Robert Cormier
Born on the 17th of January, 1925, in Leominster, Massachusetts, as the second child in a group of siblings that would eventually reach a total of eight, Robert experienced an early life of constant relocation but never left his hometown. Even when he became independent and successful, he still didn’t leave Leominster properly, living only around 20 miles from it in a summer house.
Cormier’s first signs of work can be spotted as early as relative infancy, when his poetry was seen as praiseworthy at St. Cecilia’s Parochial School. A nun had encouraged him to write a poem and this may have sparked his greater fascination with the world of literature. Cormier’s first properly published work would come soon after when he was a freshman at Fitchburg State College and a professor, Florence Conlon, sent his stories to a magazine without his permission or knowledge for $75.
Cormier’s first true jabs at the world of work can be seen in his radio commercial scripts and then onto the realm of journalism and never stopped even after finding fame. It was the book ‘Now and at the Hour’, published in 1960, that made him a full-time writer and he chose to focus on problems facing the young folk in their modern society with works such as The Chocolate War and After the First Death.

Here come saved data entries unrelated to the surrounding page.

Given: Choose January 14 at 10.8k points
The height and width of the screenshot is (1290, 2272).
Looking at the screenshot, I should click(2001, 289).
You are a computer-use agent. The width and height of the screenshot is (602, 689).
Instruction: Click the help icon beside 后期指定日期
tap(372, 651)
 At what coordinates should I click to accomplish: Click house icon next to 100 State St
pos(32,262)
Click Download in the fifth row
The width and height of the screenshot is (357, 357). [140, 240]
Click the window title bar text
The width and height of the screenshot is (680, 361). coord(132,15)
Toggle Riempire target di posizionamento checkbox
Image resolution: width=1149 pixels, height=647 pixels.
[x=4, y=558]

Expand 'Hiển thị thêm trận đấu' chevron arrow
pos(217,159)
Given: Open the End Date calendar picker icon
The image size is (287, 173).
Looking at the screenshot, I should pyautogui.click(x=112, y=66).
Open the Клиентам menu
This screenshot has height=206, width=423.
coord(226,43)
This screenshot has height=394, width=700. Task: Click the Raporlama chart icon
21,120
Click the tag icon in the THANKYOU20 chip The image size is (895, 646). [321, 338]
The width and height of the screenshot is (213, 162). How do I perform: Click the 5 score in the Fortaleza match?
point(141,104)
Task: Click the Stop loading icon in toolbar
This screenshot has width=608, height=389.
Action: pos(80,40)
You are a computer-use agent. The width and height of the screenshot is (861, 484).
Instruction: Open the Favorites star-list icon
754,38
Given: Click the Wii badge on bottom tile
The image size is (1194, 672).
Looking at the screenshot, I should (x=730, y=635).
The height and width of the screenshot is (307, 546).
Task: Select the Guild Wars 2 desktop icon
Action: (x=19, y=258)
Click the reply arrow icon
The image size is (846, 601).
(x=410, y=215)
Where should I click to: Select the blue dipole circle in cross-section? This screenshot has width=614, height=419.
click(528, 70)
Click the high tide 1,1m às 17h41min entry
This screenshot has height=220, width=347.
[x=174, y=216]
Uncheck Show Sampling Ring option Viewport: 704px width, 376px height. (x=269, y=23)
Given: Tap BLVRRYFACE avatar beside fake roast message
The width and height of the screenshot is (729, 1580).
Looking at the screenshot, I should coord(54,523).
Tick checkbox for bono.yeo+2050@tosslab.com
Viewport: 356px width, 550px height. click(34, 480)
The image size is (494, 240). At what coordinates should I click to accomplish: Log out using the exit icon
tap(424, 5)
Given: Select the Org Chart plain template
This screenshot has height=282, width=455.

Cormier passed away on the 2nd of November, 2000, due to a blood clot.






Heroes
Heroes is a 1998 novel written by Robert Cormier. The novel is centred on the character Francis Cassavant, who has just returned to his childhood home of Frenchtown, Monument, from serving in the Second World War in France and has severe deformities as a result of an incident during the war. The structure of the novel involves the use of flashbacks to Francis’s childhood in Frenchtown and the events in Frenchtown following the war, when Francis returns.